Going Solo

” Despite its prevalence, living alone is one of the least discussed and consequently, most poorly understood issues of our time. ”
– Eric Klinenberg
The above is a quote I read this morning by Sociologist and Author Eric Klinenberg. Most artists need solitude, alone time, and statistically most of us live alone, being in the 50% of the population that are single.I have to admit living alone can be challenging and there can be lonely times like the holidays, but my worst experiences have been the loneliness you can feel within a relationship. At the age of 62, I actually prefer living alone which gives me a lot of freedom and contentment. It’s not without it’s frustrations, but what lifestyle isn’t.

In the past being single was either frowned upon, and the Greeks like Aristotle considered it a fate worst than death. Today I think singleness is seen as being somewhat suspect, and a threat to those coupled.
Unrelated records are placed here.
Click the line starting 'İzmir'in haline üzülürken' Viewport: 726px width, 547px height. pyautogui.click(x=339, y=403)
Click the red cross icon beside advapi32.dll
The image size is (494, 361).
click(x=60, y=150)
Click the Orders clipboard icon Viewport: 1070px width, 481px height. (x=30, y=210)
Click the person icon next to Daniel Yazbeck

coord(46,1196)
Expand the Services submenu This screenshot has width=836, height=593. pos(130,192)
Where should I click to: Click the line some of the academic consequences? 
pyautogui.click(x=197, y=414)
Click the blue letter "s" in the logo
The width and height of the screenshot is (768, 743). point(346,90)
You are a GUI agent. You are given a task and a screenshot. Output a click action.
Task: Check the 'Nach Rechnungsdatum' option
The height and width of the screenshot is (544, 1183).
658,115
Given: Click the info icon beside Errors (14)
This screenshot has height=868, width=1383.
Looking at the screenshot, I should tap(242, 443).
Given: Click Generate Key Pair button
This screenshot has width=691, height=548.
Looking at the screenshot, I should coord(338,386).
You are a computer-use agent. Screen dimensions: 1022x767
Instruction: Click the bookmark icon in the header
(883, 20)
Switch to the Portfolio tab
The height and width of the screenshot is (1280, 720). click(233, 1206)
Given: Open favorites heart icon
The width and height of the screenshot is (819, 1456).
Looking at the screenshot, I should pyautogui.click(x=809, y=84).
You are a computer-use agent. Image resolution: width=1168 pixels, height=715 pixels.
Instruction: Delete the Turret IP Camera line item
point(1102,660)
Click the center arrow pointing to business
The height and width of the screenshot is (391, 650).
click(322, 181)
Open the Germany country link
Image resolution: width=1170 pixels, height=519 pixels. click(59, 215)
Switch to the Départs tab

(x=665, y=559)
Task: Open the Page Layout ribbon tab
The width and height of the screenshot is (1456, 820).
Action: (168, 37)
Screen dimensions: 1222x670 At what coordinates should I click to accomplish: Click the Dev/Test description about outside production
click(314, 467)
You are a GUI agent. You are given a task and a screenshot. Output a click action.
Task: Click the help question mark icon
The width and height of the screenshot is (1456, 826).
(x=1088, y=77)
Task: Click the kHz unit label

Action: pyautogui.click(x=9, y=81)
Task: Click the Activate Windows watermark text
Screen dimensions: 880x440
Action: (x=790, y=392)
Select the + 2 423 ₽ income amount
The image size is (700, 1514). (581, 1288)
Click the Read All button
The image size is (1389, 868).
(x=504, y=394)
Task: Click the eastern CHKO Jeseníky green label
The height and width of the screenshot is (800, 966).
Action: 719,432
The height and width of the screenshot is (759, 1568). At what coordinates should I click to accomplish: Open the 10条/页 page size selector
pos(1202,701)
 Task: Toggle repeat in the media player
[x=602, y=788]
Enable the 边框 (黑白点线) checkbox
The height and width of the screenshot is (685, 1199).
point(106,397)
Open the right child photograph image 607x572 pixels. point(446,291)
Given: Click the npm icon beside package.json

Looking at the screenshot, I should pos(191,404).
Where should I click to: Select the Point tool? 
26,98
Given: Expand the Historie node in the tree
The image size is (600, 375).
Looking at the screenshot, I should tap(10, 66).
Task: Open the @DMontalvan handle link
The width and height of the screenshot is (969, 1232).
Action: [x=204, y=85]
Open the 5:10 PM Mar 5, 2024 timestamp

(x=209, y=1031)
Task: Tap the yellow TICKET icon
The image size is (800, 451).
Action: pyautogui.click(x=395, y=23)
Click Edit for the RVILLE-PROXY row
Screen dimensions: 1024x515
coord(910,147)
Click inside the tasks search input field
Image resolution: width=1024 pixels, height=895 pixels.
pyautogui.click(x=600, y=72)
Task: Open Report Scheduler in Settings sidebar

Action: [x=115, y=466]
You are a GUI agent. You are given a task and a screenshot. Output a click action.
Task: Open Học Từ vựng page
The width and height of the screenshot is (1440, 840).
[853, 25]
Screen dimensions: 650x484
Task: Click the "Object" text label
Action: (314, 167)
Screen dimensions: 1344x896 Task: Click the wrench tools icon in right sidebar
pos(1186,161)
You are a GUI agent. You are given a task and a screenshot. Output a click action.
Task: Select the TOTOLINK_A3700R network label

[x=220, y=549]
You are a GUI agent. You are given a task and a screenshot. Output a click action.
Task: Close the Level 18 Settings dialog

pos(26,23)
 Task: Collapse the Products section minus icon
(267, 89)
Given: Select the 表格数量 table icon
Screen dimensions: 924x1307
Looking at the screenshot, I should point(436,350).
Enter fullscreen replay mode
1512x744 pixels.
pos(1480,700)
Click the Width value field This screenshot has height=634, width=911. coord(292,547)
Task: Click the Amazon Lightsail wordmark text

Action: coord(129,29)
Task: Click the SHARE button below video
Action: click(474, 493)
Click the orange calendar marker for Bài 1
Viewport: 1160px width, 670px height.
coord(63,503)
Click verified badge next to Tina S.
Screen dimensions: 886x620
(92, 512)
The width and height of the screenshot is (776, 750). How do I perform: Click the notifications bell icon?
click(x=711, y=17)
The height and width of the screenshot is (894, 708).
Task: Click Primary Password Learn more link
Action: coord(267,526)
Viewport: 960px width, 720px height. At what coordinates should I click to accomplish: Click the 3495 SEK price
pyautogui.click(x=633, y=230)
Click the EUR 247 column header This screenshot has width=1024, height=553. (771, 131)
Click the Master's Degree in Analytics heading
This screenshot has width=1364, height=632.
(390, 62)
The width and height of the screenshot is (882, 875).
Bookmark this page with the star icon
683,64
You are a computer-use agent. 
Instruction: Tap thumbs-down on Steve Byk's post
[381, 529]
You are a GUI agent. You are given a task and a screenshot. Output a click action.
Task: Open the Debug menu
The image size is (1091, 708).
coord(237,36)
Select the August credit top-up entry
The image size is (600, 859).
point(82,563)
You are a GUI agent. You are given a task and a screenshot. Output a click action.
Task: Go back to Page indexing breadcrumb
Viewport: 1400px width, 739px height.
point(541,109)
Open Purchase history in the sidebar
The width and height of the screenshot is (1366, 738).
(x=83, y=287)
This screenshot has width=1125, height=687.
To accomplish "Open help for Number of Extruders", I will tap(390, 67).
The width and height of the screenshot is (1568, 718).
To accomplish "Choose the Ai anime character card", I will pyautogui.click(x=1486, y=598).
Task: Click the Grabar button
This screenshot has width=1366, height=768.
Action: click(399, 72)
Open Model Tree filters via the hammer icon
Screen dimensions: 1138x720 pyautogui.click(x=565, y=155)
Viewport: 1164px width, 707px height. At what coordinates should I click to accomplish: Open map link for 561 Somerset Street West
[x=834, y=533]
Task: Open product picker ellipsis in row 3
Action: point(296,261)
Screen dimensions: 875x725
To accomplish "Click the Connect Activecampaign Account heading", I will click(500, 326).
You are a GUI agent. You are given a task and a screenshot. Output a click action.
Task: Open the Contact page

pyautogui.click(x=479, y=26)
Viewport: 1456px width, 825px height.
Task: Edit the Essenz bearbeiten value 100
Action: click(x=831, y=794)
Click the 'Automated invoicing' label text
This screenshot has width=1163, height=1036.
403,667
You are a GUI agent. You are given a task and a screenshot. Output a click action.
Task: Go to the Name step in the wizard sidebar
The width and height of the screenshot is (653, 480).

Roughly one out of every seven adults live alone. I think this needs to be talked about more. The pros and cons, and how our culture and society is drastically changing because of it, in positive and negative ways.

I have been alone the majority of my life and have adapted, come to appreciate, and need my solitude. Being an artist I think makes it much easier because I always have something to do. My creativity takes up much of my time, and I can put my energy into my creative work, which is a very good thing. If I hadn’t made the decision to do this, I’d be unhappy and annoyed most of the time.

Solitude heightens my receptivity to creativity. My thoughts and feelings are not only mirrored back to me. but I make the decision to face my thoughts and emotions over long periods of time alone. This is were the creative process unfolds, in my solitude, often in the contented, lonely hours.